Work task: This task calls for copying every line in the data below that contains the word "blue".

Stored data entries
*-*-*

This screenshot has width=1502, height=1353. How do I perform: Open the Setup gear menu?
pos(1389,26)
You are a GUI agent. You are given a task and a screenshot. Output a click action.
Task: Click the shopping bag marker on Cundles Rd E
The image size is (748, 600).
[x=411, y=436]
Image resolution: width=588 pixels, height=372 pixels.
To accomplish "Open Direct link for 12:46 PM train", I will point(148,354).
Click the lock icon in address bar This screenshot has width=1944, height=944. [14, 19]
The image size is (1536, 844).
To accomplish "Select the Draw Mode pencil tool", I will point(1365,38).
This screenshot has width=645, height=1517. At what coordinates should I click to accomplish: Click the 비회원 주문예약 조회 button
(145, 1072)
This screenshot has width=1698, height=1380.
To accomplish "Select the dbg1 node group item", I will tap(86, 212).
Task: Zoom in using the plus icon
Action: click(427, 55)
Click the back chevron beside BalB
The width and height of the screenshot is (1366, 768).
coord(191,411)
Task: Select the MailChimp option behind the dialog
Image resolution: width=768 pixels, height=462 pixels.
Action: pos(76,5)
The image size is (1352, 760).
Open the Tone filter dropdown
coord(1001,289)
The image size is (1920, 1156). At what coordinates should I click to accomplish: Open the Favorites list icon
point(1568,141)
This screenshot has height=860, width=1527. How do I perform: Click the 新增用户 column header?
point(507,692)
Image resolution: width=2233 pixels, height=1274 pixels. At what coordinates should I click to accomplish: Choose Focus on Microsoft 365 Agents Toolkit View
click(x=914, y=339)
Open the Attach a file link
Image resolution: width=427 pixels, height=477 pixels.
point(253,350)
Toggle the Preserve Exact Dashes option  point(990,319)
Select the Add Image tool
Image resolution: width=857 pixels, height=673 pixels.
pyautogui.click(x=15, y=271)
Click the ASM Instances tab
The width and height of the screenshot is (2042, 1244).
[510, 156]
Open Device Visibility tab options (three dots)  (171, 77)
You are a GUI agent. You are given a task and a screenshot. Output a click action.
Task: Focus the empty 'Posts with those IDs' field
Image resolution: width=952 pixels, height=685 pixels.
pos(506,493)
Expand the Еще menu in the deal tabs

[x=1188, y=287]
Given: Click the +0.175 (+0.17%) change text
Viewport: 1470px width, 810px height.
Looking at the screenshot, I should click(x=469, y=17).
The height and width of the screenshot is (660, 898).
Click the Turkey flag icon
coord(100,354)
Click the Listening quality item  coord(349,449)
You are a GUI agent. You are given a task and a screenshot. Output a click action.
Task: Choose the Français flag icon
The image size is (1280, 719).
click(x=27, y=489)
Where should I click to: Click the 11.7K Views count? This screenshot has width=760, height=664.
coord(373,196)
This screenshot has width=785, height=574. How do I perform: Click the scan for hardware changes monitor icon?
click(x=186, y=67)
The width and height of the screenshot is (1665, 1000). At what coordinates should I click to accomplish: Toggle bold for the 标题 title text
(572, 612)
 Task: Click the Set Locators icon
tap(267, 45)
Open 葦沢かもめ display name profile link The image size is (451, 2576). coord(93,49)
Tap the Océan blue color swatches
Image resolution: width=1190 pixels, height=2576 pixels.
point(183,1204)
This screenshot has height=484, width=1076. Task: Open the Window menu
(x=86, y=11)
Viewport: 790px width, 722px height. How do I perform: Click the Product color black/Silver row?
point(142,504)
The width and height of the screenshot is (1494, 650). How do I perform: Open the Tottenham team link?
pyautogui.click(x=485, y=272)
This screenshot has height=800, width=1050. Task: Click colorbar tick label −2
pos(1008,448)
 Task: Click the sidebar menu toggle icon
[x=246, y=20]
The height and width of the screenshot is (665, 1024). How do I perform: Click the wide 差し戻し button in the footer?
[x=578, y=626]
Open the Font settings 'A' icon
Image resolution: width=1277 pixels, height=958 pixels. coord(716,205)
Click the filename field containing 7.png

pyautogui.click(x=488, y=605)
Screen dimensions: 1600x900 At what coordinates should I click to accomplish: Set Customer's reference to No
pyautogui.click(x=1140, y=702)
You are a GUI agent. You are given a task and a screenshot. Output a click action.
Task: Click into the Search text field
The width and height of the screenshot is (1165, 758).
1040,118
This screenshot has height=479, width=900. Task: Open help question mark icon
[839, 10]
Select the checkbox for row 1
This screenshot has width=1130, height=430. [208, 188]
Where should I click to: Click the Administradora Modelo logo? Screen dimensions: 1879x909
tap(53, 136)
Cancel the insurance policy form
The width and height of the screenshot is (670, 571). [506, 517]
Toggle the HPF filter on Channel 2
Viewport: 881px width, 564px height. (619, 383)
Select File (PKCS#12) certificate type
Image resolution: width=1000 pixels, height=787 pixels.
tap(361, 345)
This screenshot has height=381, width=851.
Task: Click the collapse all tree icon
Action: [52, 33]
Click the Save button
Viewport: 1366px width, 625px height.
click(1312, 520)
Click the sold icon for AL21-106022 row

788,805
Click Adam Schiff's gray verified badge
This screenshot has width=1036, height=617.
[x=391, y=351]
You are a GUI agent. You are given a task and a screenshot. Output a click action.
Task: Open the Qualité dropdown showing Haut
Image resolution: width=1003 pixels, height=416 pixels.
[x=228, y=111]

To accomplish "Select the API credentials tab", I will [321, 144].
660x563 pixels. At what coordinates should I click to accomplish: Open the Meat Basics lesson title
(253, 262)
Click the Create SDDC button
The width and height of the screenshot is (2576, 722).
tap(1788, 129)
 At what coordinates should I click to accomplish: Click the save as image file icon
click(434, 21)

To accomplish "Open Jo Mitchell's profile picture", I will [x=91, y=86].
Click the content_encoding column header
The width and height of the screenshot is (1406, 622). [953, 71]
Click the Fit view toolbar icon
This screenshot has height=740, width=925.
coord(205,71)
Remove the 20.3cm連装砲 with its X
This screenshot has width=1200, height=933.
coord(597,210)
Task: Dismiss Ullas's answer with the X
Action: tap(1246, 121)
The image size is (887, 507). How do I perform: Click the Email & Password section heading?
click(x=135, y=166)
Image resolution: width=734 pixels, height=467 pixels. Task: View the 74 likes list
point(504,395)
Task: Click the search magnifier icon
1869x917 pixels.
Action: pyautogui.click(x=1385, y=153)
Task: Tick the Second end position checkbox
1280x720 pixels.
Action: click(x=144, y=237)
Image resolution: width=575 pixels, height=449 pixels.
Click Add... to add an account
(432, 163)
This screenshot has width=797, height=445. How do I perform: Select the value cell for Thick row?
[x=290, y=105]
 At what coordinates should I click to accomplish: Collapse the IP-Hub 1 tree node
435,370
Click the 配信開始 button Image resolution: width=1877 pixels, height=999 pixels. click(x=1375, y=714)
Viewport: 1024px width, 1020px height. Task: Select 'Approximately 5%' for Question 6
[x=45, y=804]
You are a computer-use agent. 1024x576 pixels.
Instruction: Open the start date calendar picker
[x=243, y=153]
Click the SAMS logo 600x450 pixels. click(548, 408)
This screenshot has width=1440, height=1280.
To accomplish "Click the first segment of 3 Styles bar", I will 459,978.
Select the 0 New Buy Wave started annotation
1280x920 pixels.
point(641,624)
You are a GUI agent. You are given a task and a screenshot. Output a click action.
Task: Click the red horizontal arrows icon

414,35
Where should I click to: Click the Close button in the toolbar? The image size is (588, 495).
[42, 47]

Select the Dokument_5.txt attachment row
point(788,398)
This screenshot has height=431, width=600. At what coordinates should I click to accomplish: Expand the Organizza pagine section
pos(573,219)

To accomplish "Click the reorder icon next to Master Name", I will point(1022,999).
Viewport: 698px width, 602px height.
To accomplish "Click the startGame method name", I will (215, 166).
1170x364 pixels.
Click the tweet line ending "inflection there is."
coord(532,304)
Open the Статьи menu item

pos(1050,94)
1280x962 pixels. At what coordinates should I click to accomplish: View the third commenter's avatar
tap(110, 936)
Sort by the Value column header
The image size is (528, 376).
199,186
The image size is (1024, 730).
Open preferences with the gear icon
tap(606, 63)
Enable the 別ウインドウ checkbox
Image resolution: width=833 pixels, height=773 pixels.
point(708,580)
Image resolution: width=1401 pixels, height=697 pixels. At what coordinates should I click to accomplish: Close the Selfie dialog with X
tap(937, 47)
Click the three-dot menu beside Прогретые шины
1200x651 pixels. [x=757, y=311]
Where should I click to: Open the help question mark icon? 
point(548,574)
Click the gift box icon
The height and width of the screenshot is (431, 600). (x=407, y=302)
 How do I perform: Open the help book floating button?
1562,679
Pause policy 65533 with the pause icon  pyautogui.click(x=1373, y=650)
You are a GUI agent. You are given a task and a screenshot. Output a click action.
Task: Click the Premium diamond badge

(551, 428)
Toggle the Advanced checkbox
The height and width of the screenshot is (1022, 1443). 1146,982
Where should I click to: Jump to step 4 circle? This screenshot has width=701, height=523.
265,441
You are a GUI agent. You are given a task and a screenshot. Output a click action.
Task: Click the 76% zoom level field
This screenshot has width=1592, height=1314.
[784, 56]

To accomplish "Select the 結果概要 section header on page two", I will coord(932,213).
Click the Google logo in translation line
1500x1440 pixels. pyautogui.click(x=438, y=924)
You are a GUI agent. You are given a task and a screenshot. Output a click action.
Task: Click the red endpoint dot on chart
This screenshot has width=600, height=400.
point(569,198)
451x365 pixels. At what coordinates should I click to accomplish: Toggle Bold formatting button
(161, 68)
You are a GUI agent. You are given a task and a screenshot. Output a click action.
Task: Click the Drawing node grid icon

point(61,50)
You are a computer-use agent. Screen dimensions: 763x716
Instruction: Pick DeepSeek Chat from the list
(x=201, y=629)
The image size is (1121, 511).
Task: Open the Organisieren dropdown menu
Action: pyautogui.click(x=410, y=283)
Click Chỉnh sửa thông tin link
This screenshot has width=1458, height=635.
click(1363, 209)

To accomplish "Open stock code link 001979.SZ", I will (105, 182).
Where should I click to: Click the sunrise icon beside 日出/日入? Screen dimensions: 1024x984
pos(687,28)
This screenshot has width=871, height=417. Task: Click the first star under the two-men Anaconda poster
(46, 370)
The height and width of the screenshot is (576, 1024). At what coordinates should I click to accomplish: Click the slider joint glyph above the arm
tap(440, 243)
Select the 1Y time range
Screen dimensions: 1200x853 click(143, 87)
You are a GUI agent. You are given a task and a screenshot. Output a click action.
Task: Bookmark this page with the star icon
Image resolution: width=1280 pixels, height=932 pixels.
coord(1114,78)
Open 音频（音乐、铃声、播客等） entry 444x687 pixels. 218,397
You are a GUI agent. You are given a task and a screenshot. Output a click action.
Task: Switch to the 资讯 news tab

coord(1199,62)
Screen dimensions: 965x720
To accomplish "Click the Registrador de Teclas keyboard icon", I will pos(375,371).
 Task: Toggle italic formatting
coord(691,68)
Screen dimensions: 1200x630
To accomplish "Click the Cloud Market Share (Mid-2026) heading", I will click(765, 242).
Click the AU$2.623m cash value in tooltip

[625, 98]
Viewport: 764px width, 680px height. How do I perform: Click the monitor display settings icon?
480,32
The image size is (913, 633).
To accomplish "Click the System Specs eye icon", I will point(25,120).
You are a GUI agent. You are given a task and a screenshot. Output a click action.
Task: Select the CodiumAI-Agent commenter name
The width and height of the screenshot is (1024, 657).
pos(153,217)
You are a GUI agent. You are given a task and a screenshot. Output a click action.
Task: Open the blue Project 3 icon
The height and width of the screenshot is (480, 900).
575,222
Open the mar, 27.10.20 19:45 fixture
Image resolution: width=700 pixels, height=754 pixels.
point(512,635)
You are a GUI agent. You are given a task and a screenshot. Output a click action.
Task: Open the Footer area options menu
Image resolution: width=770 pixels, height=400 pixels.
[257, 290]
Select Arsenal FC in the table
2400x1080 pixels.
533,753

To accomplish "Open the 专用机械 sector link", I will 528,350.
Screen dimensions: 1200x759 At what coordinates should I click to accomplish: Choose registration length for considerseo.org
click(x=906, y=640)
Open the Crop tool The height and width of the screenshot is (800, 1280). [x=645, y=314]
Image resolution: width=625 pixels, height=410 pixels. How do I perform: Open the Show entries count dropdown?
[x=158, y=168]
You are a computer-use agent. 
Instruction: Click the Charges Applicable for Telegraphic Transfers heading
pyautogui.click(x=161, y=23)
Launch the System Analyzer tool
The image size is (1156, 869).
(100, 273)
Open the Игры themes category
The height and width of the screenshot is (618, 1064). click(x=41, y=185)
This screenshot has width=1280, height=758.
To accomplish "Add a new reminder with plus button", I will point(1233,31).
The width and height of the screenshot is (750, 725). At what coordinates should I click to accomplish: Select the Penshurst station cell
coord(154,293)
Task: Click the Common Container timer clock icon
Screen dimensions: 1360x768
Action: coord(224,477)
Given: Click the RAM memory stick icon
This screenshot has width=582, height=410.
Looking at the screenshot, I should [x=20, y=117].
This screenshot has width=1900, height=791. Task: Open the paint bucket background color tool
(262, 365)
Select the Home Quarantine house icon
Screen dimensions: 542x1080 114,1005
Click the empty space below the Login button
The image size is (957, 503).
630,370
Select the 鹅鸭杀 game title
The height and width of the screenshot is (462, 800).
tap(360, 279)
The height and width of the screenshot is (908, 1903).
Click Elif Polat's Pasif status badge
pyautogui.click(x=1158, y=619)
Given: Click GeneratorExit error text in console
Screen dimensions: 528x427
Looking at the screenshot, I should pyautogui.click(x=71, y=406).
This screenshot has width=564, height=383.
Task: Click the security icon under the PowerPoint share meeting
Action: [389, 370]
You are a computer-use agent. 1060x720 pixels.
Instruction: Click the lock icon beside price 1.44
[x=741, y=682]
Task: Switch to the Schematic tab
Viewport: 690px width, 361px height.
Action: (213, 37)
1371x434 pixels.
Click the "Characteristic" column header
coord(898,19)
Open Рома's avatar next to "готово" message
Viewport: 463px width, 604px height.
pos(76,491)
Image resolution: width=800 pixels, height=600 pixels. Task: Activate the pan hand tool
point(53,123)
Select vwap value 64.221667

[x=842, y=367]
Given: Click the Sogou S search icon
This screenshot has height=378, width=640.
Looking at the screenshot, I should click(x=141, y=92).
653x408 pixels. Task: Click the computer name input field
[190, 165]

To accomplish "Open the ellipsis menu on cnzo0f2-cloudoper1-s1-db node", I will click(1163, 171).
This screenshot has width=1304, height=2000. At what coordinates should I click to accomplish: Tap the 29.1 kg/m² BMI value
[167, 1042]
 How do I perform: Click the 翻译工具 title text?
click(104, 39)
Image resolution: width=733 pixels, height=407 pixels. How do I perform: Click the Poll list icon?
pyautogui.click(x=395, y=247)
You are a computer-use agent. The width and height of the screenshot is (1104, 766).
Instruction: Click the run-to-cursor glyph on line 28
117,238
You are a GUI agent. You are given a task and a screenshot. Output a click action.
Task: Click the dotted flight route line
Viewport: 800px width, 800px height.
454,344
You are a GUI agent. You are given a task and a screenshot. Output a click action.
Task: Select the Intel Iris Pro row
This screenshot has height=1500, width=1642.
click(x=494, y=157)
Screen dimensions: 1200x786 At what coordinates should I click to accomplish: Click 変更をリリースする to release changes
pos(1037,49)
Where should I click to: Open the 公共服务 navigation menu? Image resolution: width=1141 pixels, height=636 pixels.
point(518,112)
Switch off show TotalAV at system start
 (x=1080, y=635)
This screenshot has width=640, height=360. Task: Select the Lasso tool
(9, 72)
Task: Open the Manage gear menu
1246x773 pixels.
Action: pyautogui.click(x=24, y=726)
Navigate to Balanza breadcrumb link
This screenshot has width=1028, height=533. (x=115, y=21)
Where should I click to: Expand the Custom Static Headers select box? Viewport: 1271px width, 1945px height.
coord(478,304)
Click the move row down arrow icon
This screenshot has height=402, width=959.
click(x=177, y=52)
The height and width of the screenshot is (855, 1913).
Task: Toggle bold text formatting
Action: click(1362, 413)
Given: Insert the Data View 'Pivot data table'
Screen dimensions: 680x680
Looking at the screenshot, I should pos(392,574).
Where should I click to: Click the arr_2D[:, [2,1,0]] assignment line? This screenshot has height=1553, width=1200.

*-*-*

Written response:
Tap the Océan blue color swatches
Task: Open the blue Project 3 icon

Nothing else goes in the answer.